Italian writer (1784–1858)

Giovanni Emanuele Bidera (or Bideri) (Note: The family surname was variously recorded as "Bideri" or "Bidera" in 18th- and 19th-century documents. Giovanni Emanuele Bidera used "Bidera" on his published works until 1854 when he and his family definitively adopted the "Bideri" form.) (4 October 1784 – 8 April 1858) was an Italian writer.

He is primarily known as the librettist of Gaetano Donizetti's operas Gemma di Vergy and Marino Faliero, but he also wrote many other librettos for lesser known composers as well as plays, essays, books about Naples, and a treatise on acting. Bidera was born in the small Sicilian town of Palazzo Adriano and spent most of his career in Naples. In 1850 he retired to Palermo where he died at the age of 73.

==Biography==
Bidera was born in Palazzo Adriano, now a commune of Palermo. His family was part of the Arbëreshë community of Sicily. According to the Dizionario Biografico degli Italiani, his family were of humble origins. However, according to a 1986 article on Bidera's life and work written by his great-great-grandson, Luciano Villevieille Bideri, the Bideri were a noble family who later fell on hard times. Bidera was one of the seven children of Baroness Anna Dara and Count Pietro Atanasio Bideri. (Note: According to Luciano Villevieille Bideri, the full name of Bidera's father was Atanasio Bideri Masarechio Castriota Scanderberg Lopez Sanseverino, Baron of Tanai, Count of San Pieri, Marquess of Montesano.) In his childhood and adolescence, the family owned a large palazzo on the Piazza Beati Paoli in Palermo and another in Palazzo Adriano on the main piazza (now called Piazza Umberto I) as well as numerous houses and land in the town and its surroundings. Because of his father's support for King Ferdinand IV, the family lost virtually all their holdings when the king was deposed in 1806.
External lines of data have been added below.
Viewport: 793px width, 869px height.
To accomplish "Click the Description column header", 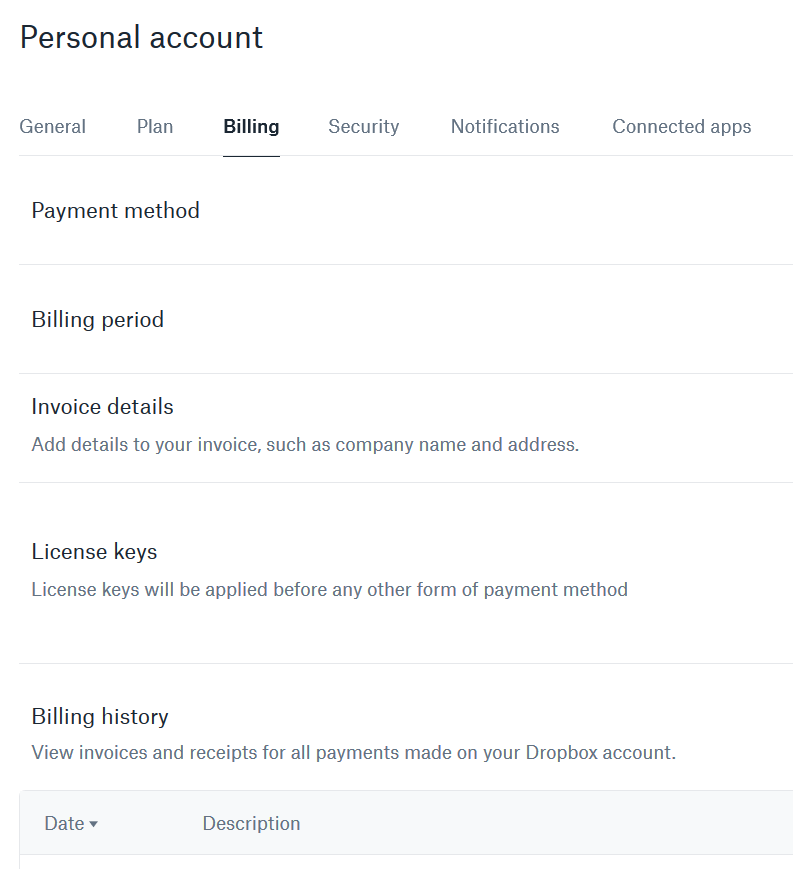I will pos(251,824).
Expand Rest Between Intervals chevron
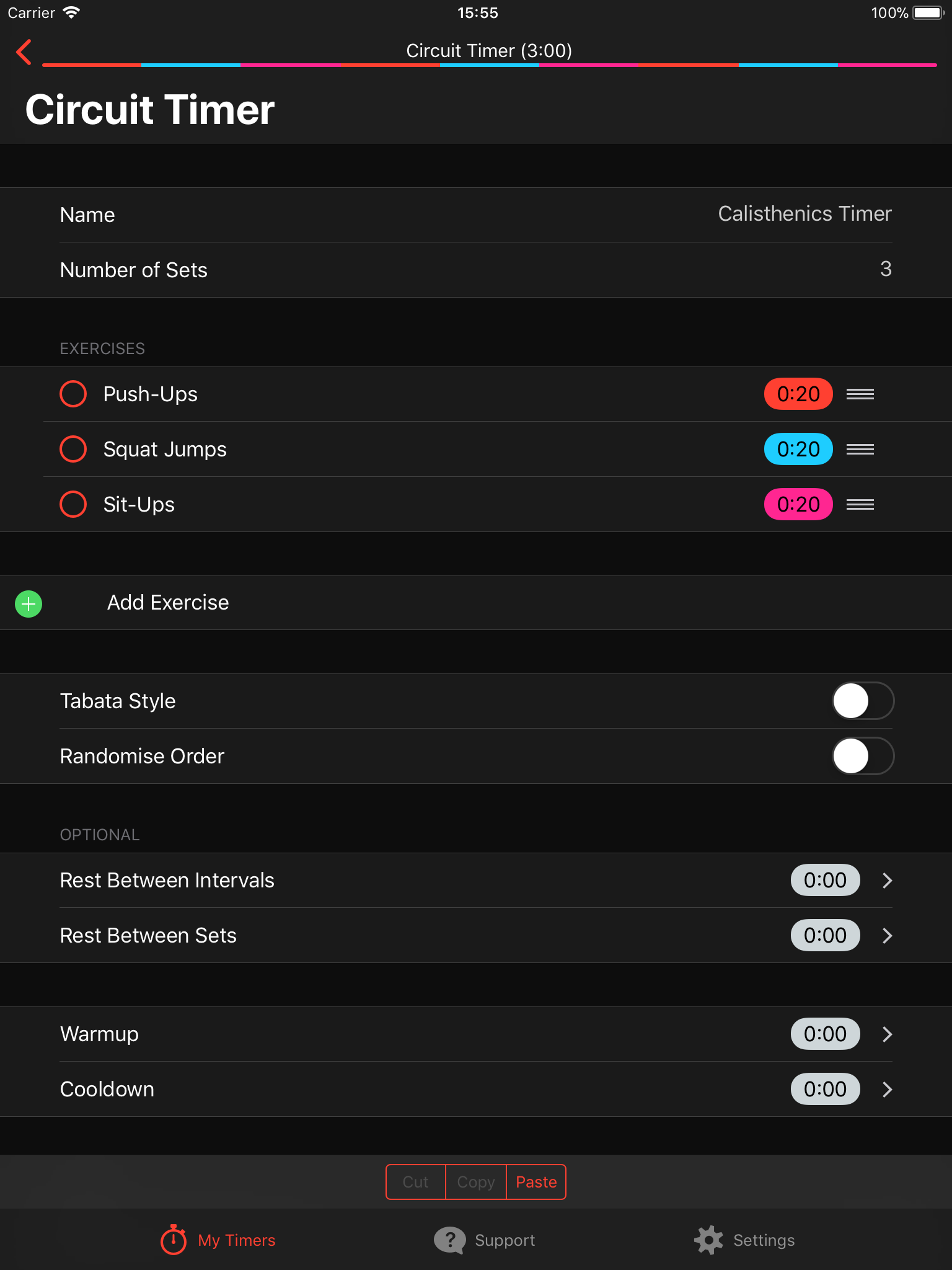The width and height of the screenshot is (952, 1270). [x=887, y=880]
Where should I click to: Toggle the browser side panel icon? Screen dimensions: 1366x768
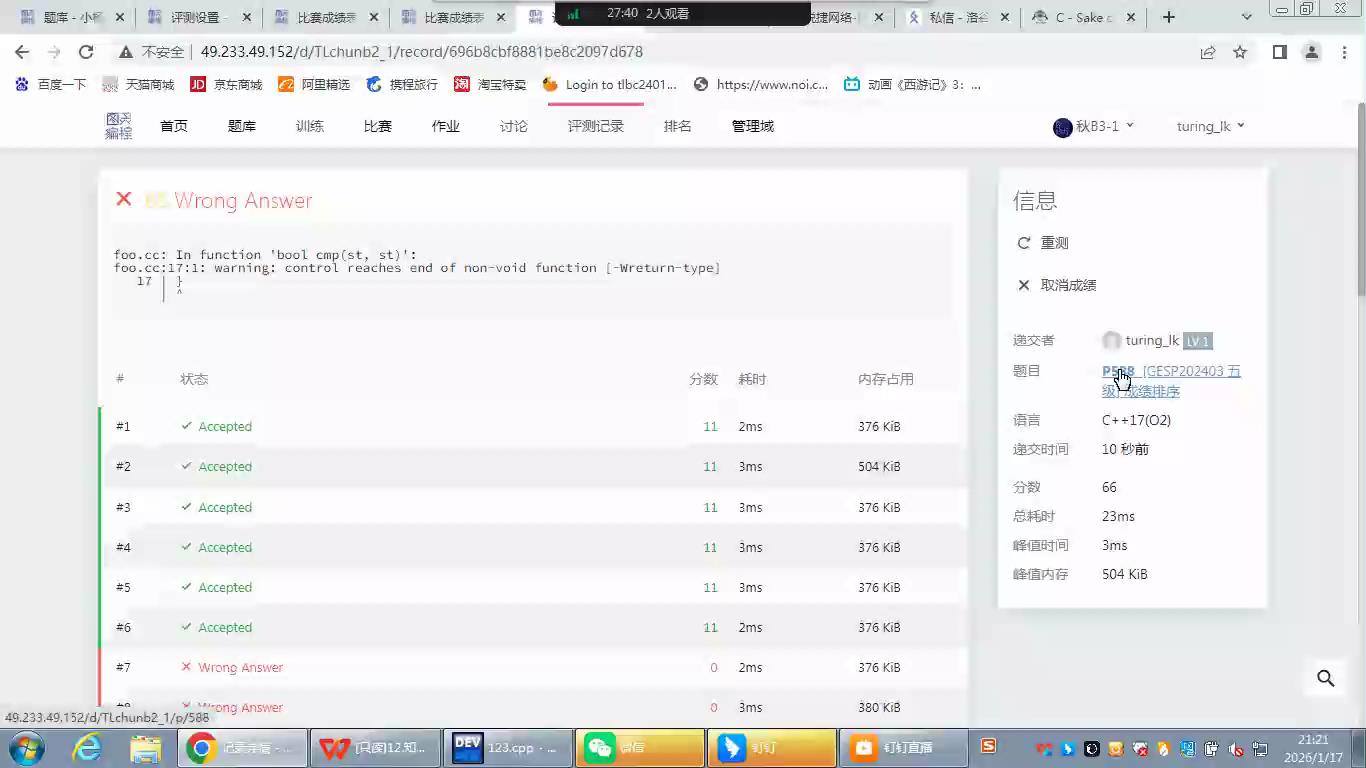pyautogui.click(x=1279, y=52)
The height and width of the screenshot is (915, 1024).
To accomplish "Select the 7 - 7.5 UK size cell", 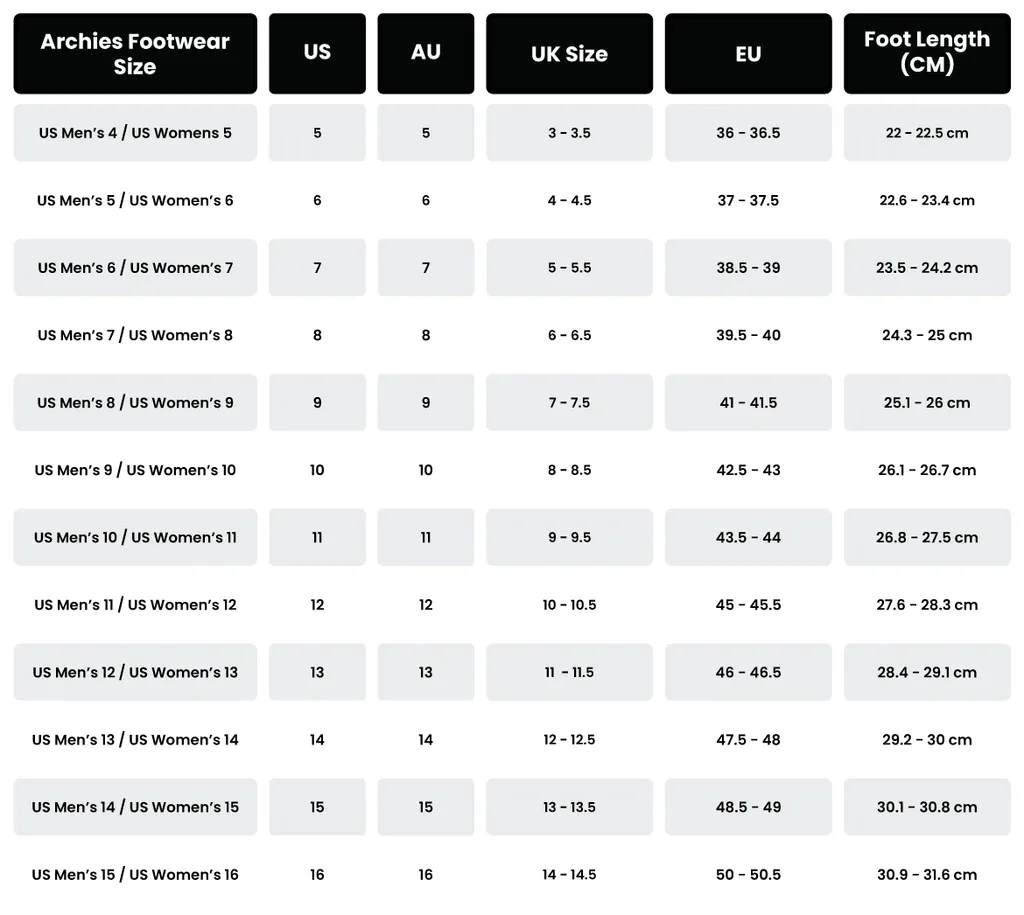I will (x=569, y=402).
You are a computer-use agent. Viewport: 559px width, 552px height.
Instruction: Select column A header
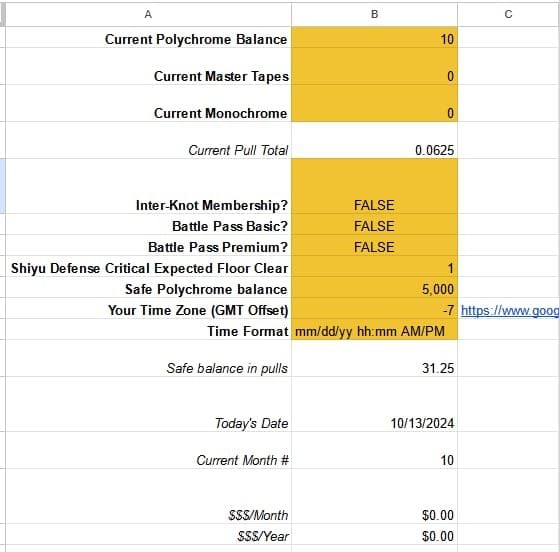[148, 14]
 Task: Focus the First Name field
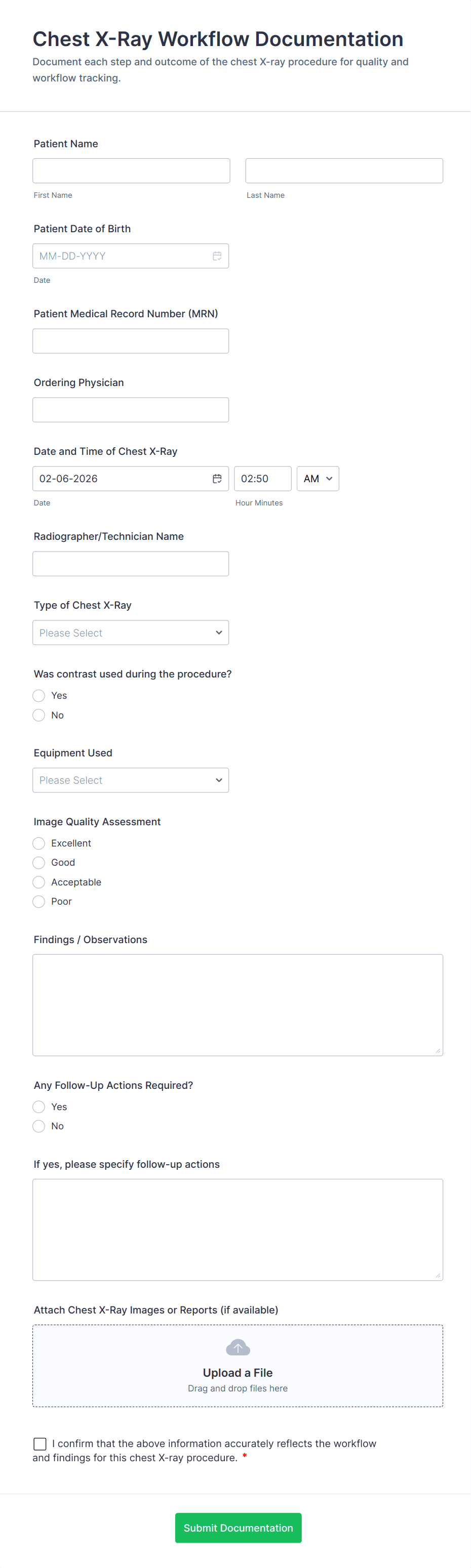point(131,171)
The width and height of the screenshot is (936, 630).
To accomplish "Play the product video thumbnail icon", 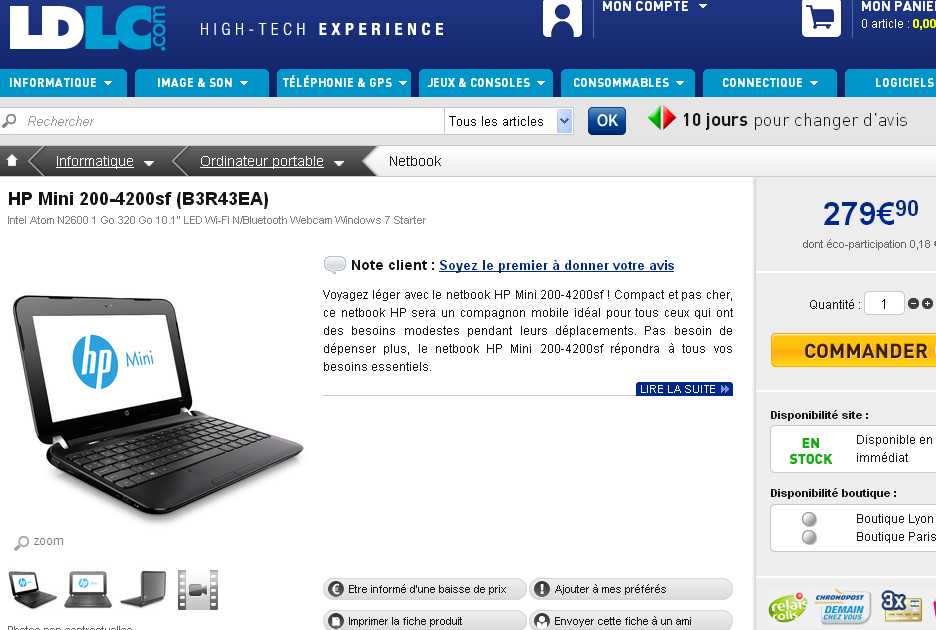I will 198,589.
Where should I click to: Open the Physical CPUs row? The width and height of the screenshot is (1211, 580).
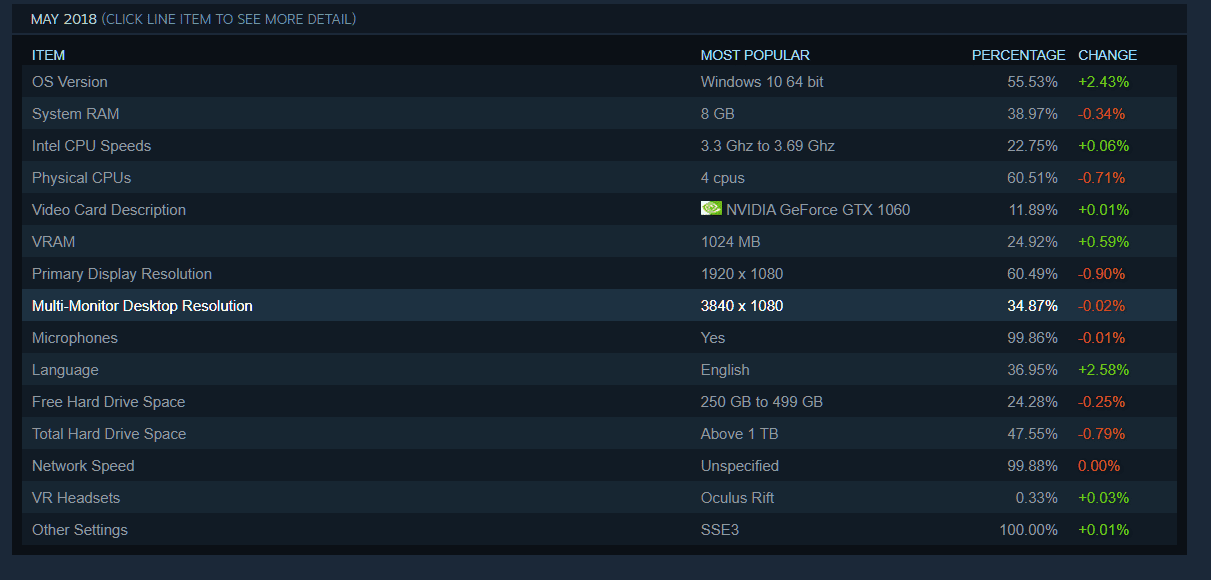pos(82,178)
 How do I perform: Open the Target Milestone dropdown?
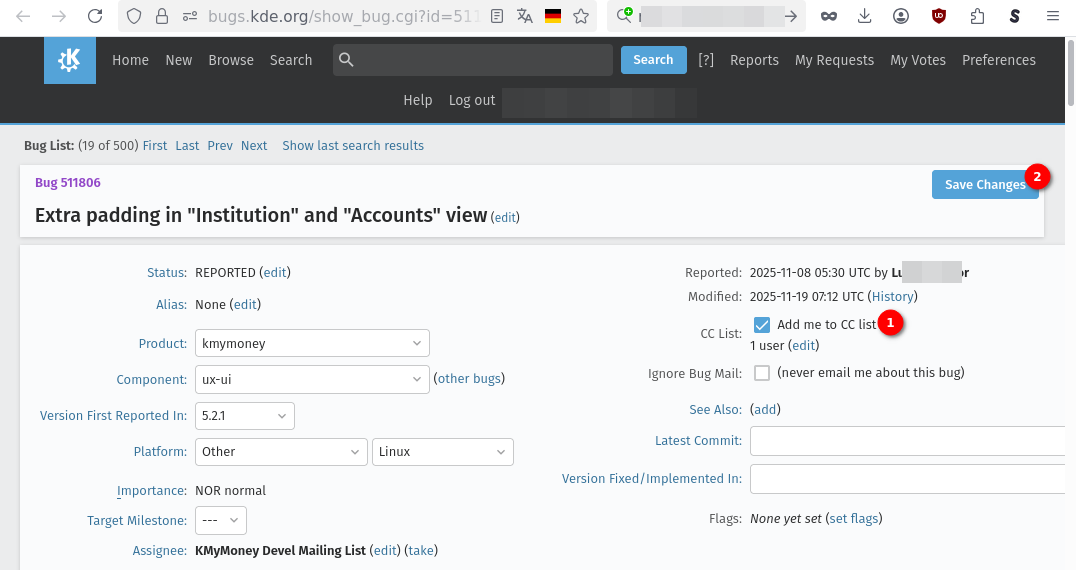pos(221,521)
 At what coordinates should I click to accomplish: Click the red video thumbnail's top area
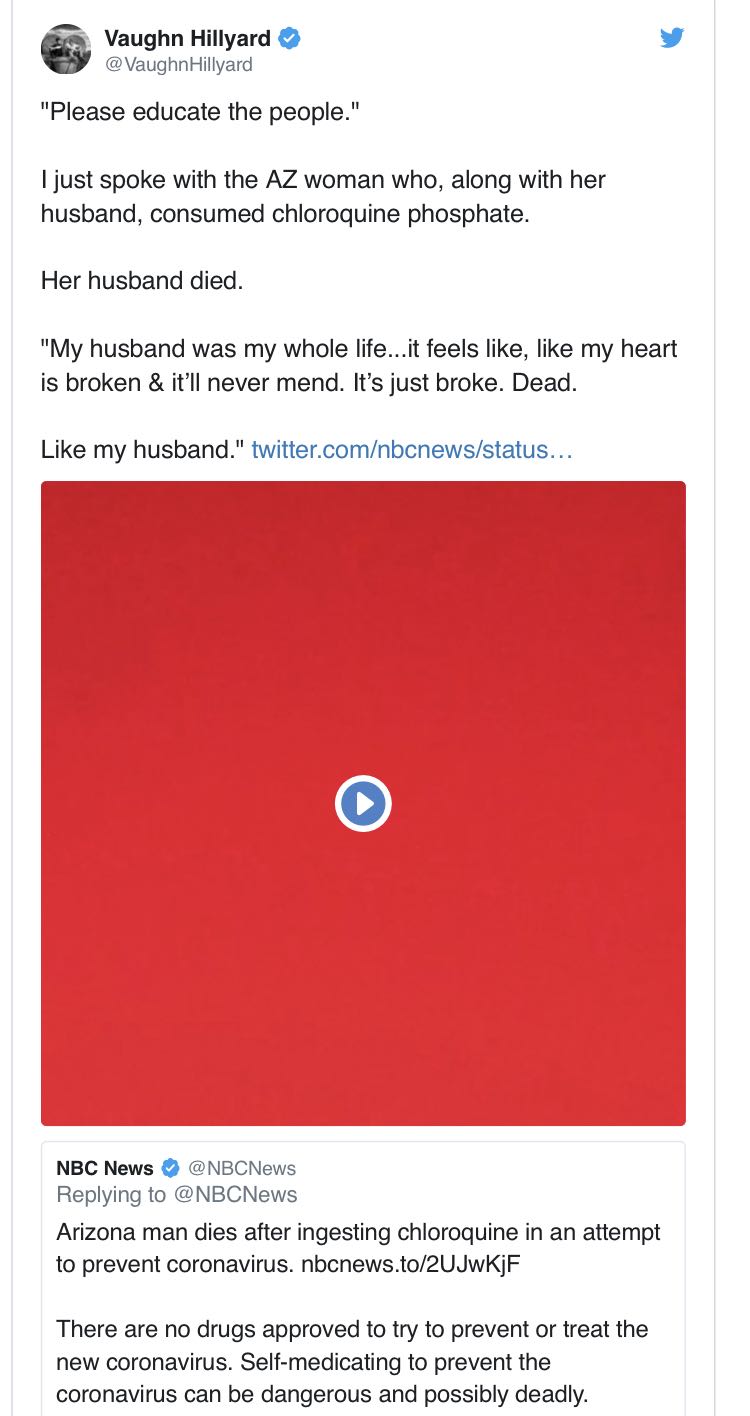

Giovanni Emanuele did not share his father's conservative views and support for the Bourbon rulers of Sicily and Naples which caused considerable friction between them. In 1799 and in the hope of modifying the young man's revolutionary sympathies, his father had sent him to the Eastern Rite seminary in Palermo. However, the seminary brought him into contact with other young men who shared his views and reinforced them. After yet another serious quarrel with his father, he ran away at the age of 18 intending study law at the university in Naples. Unable to make a living there and deeply in debt, he went back to Sicily and worked as an actor and set designer for a traveling theatre troupe. He also began writing plays.

During his various peregrinations with the theatre troupe, which also included multiple sojourns in Naples, he met Giacoma Schultz, a Sicilian woman of Swiss origin. They married in 1812 and over the next 20 years had five children. Bidera and his young family settled in Naples in the late 1820s where he published a treatise on acting and found a congenial atmosphere in a musical circle called I Trascendentali. Several of his plays had also been published in Naples and Felice Romani encouraged him to try his hand at writing librettos. He provided a new libretto for the 1832 revival in Genoa of Saverio Mercadante's opera Gabriella di Vergy and contributed the synopsis for Salvadore Cammarano's libretto to Persiani's Ines de Castro. Bidera and Cammarano were subsequently involved in a year-long battle with the Neapolitan censors before the opera finally premiered in 1835. For Donizetti, he provided the complete librettos for Gemma di Vergy which premiered in 1834 and Marino Faliero which premiered the following year.

The success of the Donizetti operas led to Bidera being appointed as a house librettist at the Teatro San Carlo where between 1835 and 1838 he wrote the librettos for operas by Carlo Coccia, Giuseppe Lillo, and Giuseppe Balducci. After his work at the Teatro San Carlo, he produced the librettos for a number of other operas by now-forgotten composers, but which had performances in Naples, Milan, and Venice. During his time in Naples, he also published Il colera in Napoli, a collection of vignettes from the 1836 cholera epidemic there and Passeggiata per Napoli e contorni, a two-volume description of the city, its surroundings, and the customs of its people.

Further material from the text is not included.